RECORD SET ▸
# # # # #
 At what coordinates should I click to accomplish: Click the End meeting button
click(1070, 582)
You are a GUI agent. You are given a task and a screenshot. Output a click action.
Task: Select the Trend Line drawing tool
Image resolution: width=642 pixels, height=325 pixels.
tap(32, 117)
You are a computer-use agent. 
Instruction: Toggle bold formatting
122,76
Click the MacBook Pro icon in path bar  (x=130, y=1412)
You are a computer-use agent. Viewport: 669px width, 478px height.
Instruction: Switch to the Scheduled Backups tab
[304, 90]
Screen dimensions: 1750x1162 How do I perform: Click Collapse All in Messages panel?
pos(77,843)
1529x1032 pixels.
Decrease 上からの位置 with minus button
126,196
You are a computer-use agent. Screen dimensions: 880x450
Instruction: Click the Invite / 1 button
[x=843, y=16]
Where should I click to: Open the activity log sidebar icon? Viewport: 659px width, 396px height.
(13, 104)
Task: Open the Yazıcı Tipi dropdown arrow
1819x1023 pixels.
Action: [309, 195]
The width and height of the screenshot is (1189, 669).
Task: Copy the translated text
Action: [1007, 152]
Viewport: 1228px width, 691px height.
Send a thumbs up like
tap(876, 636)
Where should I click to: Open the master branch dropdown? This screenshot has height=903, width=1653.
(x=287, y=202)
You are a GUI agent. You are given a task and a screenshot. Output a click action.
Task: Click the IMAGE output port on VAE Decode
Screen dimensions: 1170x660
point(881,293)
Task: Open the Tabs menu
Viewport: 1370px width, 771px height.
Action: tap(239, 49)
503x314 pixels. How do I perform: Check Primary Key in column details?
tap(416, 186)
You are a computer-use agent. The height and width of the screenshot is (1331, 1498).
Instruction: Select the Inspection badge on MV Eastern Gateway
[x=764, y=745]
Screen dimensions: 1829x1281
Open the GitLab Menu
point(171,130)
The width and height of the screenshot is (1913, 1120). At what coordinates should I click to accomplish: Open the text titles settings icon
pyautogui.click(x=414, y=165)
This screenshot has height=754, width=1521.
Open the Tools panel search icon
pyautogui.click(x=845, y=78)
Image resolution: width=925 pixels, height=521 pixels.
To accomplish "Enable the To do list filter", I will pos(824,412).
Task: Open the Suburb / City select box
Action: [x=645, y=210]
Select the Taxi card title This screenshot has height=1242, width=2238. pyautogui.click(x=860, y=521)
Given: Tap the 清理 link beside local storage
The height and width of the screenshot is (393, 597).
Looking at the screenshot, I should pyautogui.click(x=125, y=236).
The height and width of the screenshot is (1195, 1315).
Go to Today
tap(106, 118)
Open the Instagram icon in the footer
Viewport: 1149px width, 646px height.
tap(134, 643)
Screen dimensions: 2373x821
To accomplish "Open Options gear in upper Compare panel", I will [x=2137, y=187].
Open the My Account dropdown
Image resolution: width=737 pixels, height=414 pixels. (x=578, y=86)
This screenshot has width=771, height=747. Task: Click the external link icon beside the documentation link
# # # # #
EXERCISE OBJECTIVE ▸ Retype exactly the span of lines from the one with "Send a thumbs up like" through the one with "This screenshot has height=754, width=1521."; include both ends and omit the rest of the material.

EXERCISE ANSWER ▸
Send a thumbs up like
tap(876, 636)
Where should I click to: Open the master branch dropdown? This screenshot has height=903, width=1653.
(x=287, y=202)
You are a GUI agent. You are given a task and a screenshot. Output a click action.
Task: Click the IMAGE output port on VAE Decode
Screen dimensions: 1170x660
point(881,293)
Task: Open the Tabs menu
Viewport: 1370px width, 771px height.
Action: tap(239, 49)
503x314 pixels. How do I perform: Check Primary Key in column details?
tap(416, 186)
You are a computer-use agent. The height and width of the screenshot is (1331, 1498).
Instruction: Select the Inspection badge on MV Eastern Gateway
[x=764, y=745]
Screen dimensions: 1829x1281
Open the GitLab Menu
point(171,130)
The width and height of the screenshot is (1913, 1120). At what coordinates should I click to accomplish: Open the text titles settings icon
pyautogui.click(x=414, y=165)
This screenshot has height=754, width=1521.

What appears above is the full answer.